### Task to carry out
Establish how many lines in the records below include the word "navigation"; respond with that number only.

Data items
[Start of Attachment]
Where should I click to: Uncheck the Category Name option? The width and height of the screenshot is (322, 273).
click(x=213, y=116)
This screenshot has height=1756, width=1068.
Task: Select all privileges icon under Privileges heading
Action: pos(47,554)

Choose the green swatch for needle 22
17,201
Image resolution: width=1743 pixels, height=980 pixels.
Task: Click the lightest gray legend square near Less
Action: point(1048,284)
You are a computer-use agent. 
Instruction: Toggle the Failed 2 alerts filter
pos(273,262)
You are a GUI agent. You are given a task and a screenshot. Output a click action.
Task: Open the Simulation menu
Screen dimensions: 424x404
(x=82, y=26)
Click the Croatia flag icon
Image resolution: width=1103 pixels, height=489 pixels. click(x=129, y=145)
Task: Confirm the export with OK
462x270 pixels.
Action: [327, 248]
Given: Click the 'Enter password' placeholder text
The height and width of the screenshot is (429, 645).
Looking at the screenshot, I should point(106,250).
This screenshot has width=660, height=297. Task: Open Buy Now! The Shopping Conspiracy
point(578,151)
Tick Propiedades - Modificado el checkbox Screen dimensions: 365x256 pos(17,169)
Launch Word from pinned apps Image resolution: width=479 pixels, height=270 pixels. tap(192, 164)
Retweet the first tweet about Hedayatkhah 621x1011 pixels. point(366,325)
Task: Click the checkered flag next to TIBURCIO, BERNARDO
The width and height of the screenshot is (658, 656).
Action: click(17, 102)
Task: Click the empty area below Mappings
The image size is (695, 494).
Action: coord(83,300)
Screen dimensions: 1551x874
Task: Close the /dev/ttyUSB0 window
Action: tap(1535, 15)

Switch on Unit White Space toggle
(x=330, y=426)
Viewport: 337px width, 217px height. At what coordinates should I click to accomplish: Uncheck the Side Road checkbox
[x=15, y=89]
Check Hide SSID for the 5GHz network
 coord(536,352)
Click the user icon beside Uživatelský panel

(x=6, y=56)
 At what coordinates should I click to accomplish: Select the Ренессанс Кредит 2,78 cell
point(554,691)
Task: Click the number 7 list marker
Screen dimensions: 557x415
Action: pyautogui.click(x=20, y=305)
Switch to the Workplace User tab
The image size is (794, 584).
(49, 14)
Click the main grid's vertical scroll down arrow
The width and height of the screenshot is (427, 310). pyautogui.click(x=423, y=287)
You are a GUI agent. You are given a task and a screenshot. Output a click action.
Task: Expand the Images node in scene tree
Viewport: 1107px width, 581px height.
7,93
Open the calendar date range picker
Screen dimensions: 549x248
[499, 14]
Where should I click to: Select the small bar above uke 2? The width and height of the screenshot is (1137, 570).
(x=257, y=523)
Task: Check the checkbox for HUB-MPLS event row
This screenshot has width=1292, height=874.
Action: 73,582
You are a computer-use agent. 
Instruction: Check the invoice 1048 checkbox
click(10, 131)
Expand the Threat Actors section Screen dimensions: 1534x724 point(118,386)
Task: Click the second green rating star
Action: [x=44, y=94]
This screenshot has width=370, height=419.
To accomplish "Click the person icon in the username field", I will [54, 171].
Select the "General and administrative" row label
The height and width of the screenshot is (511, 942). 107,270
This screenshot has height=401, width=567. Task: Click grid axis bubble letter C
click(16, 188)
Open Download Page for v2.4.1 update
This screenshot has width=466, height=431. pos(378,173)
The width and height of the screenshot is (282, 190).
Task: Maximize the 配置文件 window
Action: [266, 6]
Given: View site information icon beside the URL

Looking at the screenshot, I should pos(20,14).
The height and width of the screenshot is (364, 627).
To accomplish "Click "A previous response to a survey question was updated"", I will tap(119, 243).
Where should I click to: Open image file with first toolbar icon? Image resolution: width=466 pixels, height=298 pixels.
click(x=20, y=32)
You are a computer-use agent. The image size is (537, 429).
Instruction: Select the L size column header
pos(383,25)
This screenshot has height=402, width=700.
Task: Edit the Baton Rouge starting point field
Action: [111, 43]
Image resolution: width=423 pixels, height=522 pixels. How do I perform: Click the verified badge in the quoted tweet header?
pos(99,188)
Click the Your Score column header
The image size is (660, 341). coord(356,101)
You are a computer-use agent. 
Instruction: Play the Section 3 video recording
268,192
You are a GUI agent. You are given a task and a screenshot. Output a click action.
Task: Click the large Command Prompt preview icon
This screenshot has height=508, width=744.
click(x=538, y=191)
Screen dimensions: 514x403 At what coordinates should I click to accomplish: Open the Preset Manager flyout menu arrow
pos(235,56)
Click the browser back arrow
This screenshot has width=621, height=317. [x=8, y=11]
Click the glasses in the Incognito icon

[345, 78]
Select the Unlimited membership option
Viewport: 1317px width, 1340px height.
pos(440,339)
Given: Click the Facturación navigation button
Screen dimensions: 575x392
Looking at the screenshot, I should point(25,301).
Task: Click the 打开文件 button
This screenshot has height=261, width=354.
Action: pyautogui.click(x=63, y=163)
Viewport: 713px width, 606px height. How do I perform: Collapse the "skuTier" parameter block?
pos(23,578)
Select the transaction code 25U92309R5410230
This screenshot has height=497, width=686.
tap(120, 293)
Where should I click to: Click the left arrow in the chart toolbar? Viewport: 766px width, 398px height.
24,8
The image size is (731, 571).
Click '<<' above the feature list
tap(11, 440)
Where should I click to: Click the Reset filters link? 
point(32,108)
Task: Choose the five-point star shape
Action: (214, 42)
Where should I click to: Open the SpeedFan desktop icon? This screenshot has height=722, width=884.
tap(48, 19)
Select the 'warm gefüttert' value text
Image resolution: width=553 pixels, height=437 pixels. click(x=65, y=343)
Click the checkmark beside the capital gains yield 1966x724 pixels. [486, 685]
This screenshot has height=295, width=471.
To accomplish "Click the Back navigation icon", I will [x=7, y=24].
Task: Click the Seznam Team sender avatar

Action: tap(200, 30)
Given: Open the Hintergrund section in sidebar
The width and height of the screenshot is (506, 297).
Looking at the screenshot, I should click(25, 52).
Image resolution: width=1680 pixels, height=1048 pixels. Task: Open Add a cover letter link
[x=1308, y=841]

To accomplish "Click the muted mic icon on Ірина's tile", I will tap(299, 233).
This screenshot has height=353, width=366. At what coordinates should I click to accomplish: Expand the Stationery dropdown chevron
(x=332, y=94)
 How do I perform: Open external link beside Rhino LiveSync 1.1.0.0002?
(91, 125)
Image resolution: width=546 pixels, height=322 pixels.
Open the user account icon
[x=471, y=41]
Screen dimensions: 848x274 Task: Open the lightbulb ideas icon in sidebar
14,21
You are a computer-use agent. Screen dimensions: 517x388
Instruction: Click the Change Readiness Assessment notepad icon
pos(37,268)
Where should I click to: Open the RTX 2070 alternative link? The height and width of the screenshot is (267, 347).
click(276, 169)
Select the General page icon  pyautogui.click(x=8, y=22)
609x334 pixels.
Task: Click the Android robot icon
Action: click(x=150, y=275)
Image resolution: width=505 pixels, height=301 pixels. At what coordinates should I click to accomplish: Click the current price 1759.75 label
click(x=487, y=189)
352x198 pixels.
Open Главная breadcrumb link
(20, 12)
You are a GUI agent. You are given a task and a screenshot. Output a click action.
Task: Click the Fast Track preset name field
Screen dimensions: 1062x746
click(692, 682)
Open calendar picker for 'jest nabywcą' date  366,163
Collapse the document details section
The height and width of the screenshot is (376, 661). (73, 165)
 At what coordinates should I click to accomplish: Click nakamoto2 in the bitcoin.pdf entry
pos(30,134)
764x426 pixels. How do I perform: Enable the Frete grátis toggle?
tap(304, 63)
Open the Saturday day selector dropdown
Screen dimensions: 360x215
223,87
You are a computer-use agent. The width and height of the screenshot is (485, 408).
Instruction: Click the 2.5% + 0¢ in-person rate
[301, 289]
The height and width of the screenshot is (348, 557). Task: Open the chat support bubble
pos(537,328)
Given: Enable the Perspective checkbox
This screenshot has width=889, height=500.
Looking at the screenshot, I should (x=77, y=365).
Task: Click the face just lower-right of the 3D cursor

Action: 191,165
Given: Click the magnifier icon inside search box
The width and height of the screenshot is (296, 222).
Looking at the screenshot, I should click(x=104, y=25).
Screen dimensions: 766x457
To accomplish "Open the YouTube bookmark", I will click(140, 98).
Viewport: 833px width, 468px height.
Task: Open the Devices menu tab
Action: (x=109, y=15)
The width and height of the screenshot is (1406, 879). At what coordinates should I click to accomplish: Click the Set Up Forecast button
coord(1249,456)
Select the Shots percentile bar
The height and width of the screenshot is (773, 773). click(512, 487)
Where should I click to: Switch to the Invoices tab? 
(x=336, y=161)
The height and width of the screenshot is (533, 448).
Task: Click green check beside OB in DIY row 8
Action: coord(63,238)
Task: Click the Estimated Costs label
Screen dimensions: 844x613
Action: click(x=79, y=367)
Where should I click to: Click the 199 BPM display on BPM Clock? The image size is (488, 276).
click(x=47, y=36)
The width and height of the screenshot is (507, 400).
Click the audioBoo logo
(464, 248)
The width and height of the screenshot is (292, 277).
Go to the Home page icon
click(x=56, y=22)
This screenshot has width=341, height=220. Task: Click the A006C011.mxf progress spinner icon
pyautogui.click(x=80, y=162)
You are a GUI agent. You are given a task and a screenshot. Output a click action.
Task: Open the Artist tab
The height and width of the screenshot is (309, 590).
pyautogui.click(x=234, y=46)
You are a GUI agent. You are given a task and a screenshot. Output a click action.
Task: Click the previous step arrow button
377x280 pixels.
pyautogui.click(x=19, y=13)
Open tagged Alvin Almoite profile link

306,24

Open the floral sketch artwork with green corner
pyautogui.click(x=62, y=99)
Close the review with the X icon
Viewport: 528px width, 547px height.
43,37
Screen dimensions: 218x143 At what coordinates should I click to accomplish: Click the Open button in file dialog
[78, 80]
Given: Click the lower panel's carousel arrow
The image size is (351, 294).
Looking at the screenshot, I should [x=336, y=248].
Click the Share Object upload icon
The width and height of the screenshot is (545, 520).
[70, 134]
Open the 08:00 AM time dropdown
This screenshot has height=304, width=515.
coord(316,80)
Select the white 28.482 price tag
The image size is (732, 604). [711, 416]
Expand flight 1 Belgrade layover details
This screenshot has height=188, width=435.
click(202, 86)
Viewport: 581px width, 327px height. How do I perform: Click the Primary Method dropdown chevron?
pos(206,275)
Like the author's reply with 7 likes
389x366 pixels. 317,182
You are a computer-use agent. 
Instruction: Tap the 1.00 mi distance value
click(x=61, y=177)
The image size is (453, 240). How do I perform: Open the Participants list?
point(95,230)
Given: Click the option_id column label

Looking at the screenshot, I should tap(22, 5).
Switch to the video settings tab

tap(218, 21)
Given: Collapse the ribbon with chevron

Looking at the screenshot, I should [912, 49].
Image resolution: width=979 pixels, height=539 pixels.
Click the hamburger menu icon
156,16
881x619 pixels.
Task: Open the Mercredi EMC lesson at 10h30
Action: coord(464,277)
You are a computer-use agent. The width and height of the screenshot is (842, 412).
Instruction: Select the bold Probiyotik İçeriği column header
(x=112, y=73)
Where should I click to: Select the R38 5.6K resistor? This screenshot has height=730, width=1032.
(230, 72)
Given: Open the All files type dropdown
[End of Attachment]
### Result
2